I ragazzi hanno bisogno di una scuola e di un lavoro che aprano loro un
avvenire più sicuro; hanno bisogno di poter essere ragazzi, cioè di
scatenare la loro voglia di correre e saltare in spazi verdi, senza
intristire sui marciapiedi; hanno bisogno di incontrarsi con Dio, per
scoprire e realizzare la loro dignità. Pane, catechismo, istruzione
professionale, mestiere protetto da un buon contratto di lavoro
diventano quindi le «cose» che don Bosco e i Salesiani danno con urgenza
ai giovani. «Se incontri uno che muore di fame, invece di dargli un
pesce insegnagli a pescare», è stato detto giustamente. Ma è anche vero
il rovescio della frase: «Se incontri uno che muore di fame, dagli un
pesce, perché abbia il tempo di imparare a pescare». Non basta il
«subito», l'intervento immediato, ma non basta nemmeno «preparare un
futuro diverso», perché intanto i poveri muoiono di miseria.
«Io non ho fatto niente»
Negli anni che seguono, con un lavoro a volte estenuante, don Bosco
realizza opere imponenti. Accanto ai Salesiani fonda l'Istituto delle
Figlie di Maria Ausiliatrice e i Cooperatori Salesiani. Costruisce il
santuario di Maria Ausiliatrice in Valdocco e fonda 59 case di Salesiani
in sei nazioni. Inizia le «Missioni Salesiane» inviando preti,
coadiutori e suore nell'America Latina. Pubblica e scrive lui stesso
collane di libri popolari «per la gente cristiana e i ragazzi del
popolo». Inventa un «sistema di educazione» familiare, fondato su tre
valori: Ragione, Religione, Amorevolezza, che presto tutti riconoscono
come «il sistema ideale» per educare i giovani.

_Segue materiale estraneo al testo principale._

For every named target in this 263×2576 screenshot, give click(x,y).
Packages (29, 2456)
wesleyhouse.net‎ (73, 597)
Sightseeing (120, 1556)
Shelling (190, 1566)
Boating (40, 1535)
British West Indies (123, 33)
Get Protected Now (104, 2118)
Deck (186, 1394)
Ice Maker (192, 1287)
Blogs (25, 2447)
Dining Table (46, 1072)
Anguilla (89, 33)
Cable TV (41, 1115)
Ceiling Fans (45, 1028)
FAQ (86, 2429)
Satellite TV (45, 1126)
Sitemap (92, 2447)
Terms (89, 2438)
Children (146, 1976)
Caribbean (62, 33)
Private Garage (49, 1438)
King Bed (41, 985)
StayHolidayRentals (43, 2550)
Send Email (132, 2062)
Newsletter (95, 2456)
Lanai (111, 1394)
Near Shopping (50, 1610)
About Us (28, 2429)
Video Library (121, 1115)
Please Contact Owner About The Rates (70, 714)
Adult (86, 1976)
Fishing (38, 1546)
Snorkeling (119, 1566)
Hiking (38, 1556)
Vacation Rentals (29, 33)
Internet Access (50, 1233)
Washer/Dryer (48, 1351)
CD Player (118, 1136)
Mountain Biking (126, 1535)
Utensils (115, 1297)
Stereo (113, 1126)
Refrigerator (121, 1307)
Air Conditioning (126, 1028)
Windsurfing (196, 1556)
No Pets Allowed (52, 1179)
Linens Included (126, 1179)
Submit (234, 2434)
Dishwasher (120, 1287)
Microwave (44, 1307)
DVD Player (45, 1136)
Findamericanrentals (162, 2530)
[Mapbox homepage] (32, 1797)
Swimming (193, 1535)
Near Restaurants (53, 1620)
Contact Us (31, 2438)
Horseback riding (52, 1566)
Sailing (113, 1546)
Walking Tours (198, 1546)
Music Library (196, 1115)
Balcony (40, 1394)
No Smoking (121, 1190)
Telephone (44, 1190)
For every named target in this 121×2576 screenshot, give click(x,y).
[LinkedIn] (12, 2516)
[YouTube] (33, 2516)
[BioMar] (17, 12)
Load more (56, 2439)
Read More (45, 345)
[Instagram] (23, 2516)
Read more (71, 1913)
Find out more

Quando qualcuno gli
elenca le opere che ha creato, don Bosco interrompe brusco: «Io non ho
fatto niente. È la Madonna che ha fatto tutto». Gli ha tracciato la
strada con quel misterioso «sogno», quando era un ragazzetto.
Morì all'alba del 31 gennaio 1888. Ai Salesiani che vegliavano attorno
al suo letto, mormorò nelle ultime ore: «Vogliatevi bene come fratelli.
Fate del bene a tutti, del male a nessuno.. . Dite ai miei ragazzi che
li aspetto tutti in Paradiso».
Messaggio di Don Bosco
A distanza di cento anni, don Bosco ha un messaggio da rivolgere ad ogni
giovane:
«Io ero una persona come te.
Ho voluto dare un senso pieno alla mia vita. Con l'aiuto di Dio ho
rinunciato ad avere una famiglia mia per diventare papà, fratello, amico
di chi non aveva papà, fratelli, amici.
Se vuoi essere come me, andremo insieme a spendere la vita in una favela
sudamericana, tra i lebbrosi dell'India, o nella periferia di una città
italiana, dove troveremo tanti poveri, anche se nascosti: poveri di
affetto, di senso della vita, poveri che hanno bisogno di Dio e di te
per vivere. Ma se anche non ti senti di rischiare la vita com'io l'ho
rischiata, ti ricordo una verità importantissima: la vita, questo grande
dono che Dio ci ha dato, bisogna spenderla, e spenderla bene. La
spenderai bene non chiudendoti nell'egoismo, ma aprendoti all 'amore,
all 'impegno per chi è più povero di te».